SSHUW Dairy KNM The Harste

Bolswarderweg/ de Harste Sneek -plan route

The KNM dairy on the Harste

This was the first dairy built in 1882 in Ysbrechtum in the municipality of Wymbritseradeel and the last to close in Sneek in 1975. That the factory "moved" from Wymbritseradeel to Sneek had to do with the municipal redivision and border corrections. The factory disappeared in 1986. After the demolition in Patrimonium housing foundation settled here in a new office building. The warehouse behind the factory has long been used as a place of employment, storage and garage of a number of milk farmers in Sneek. The former office is still there and stands on the corner of Dr. Boumaweg and Willemstraat against the "stuufmeelkerkje". It now houses a real estate agent.

The other factory Normandia on Leeuwarderweg had closed earlier, established in 1888 - demolished in 1986.

The Harste

Where the Patyna, Ielanen branch is now located, formerly stood the home of Mayor S. M. van Haersma Buma of Wymbritseradeel. At the beginning of World War II, Buma was one of the first mayors in the Netherlands who made it clear that he did not agree with the policy of the Germans. He openly resisted and was eventually arrested by the German rulers. He was taken to The "Oranjehotel" in Scheveningen and via a number of concentration camps ended up in Neuengamme where he died on December 11, 1942 due to illness and increasing weakness. His son Bernardus van Haersma Buma became mayor of Workum and later Sneek in the 1970s. The grandson Sybrand van Haersma Buma was active in Hague circles as a list leader of the CDA and currently mayor of Leeuwarden. The house burned down in 1972 after several years of vacancy. In the 1980s, the nursing home De Ielanen was built on this site.

KI Station

Next to the Ielanen, Donker Groentechniek is located since the 70's in the building which was built as KI station de Harste. In the years just before the 2nd World War artificial insemination of cattle was started all around our country. The aim was to reduce contagious mating infections. On this former K.I. station bulls were housed for years from which semen was collected by means of a "jump" on an artificial cow. This semen was frozen and introduced to the cow in question by the inseminators via "straw" after a phone call from a farmer with a cow in heat.

Artificial insemination

Artificial insemination (AI) in cows is not something of recent years. As early as 1935, semen was artificially inserted into dairy cows in Friesland. Today, almost all dairy cattle are artificially inseminated. In beef cattle and in the cows of small-scale and hobby cattle farmers, a bull sometimes still accompanies the herd, but even here artificial insemination has become more common than natural mating.

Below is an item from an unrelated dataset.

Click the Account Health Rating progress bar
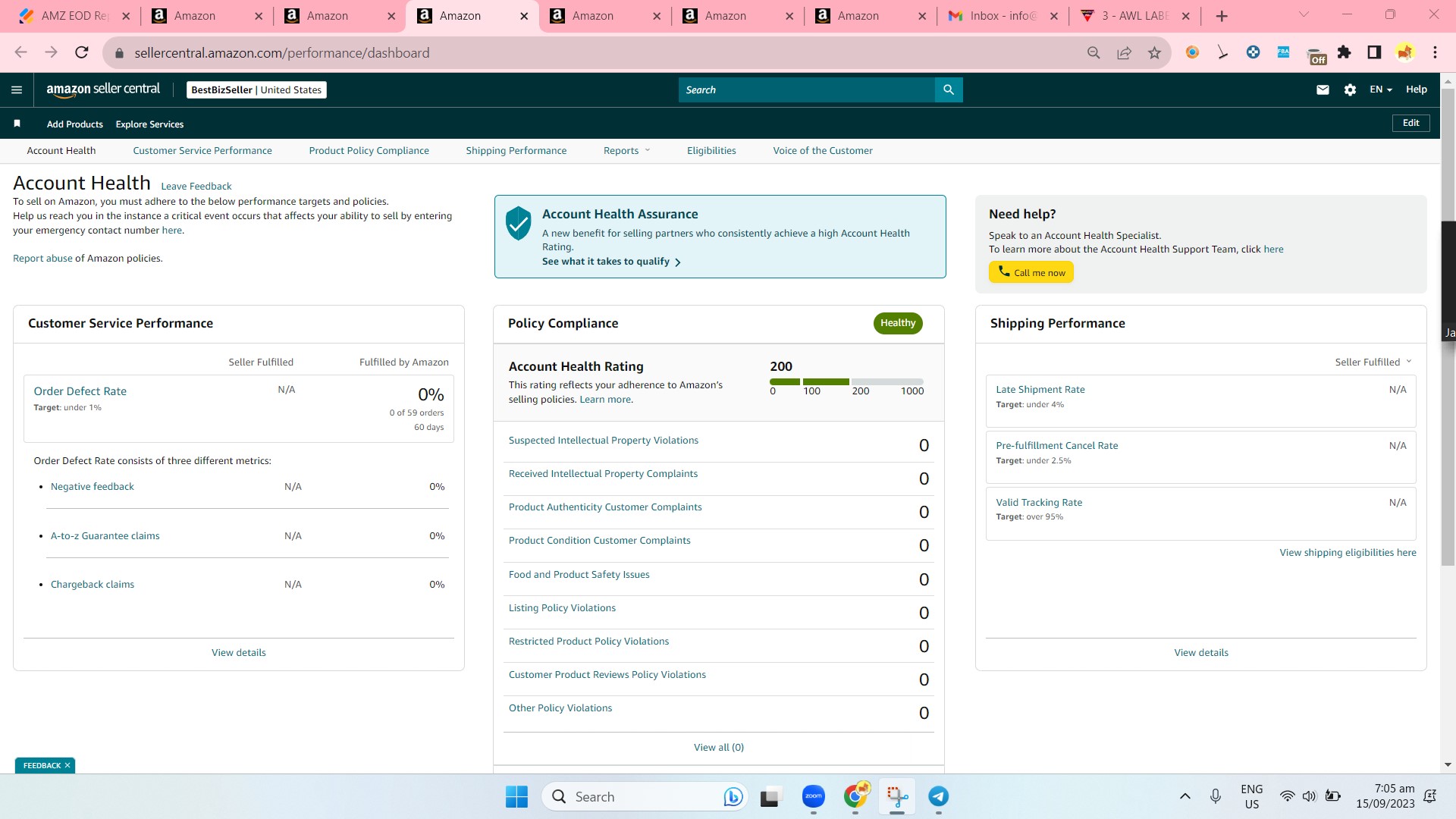The height and width of the screenshot is (819, 1456). point(846,381)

AI has the advantage that a cattle farmer does not have to keep a bull himself, which is simply not without dangers. It also transmits fewer infectious diseases than natural mating. In fact, infertility caused by cow SOAs is the main reason for the rise of AI in the last century. Furthermore, on balance, insemination is more economical than housing a bull yourself. Genetic influence and production advance also traditionally played a role. That role has become increasingly emphatic over the years.

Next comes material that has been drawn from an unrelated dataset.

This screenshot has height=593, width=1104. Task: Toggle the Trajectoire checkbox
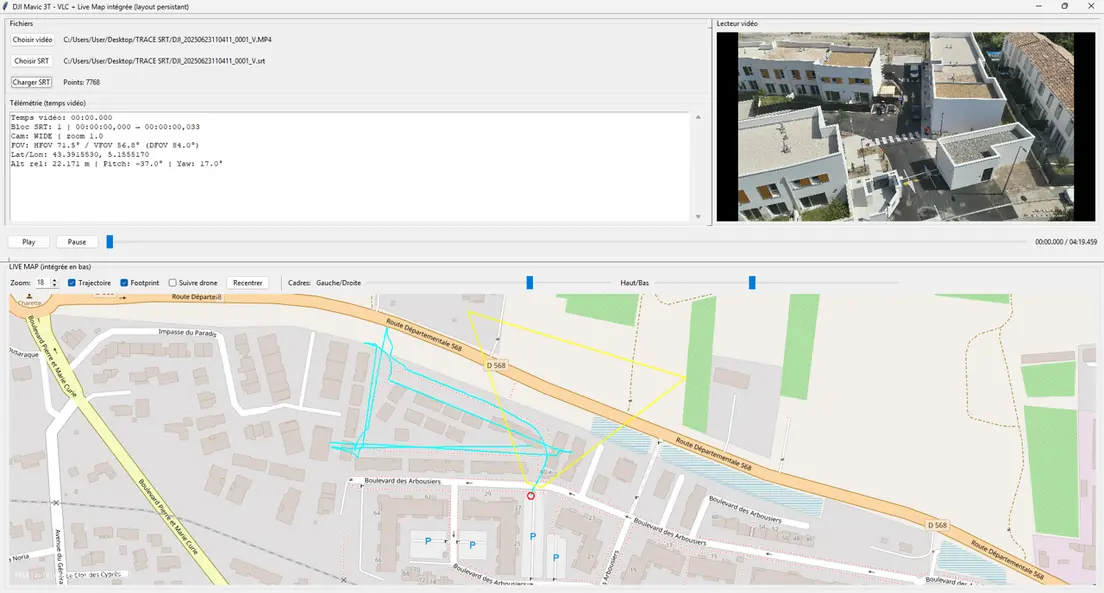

AI also has disadvantages. Genetic biodiversity decreases and genetic disorders increase if the semen of top bulls in particular is widely distributed. Also, the emphasis on breeding toward better milk or meat production can lead to less attention to aspects such as disease resistance, strength of build or natural calving. However, modern breeding programs do take into account an inbreeding coefficient and also (in organic farming) more and more divergent breeds are crossed in to get stronger animals. Today, the semen to be inseminated comes from breeding bulls kept for that purpose at so-called AI stations. AI bulls do their work 2 to 5 times a week. To this end, young breeding bulls first learn to jump on each other and later on an artificial cow (also called dummy or phantom cow). Some bulls continue to prefer animals of their own sex to a dummy cow. In both cases, when the bull literally gets his feet off the floor, the so-called semen catcher rushes in, because that is when the bull discharges his semen. About five billion sperm are released at once. The semen is put into "straws" (hundreds of straws per ejaculation) and then frozen in liquid nitrogen. At a temperature of minus 196 degrees Celsius, the semen remains good for years.

When a drafty cow is at the peak of her fertility, the inseminator (or the cattle farmer herself, who must have taken a course to do so) can insert the semen into the uterus through the sheath. Contraction of the uterine wall and fallopian tube causes the sperm to reach the egg. The actual fertilization takes place in the fallopian tube. Not every artificial insemination succeeds; on average, one-third of cows must be reinseminated.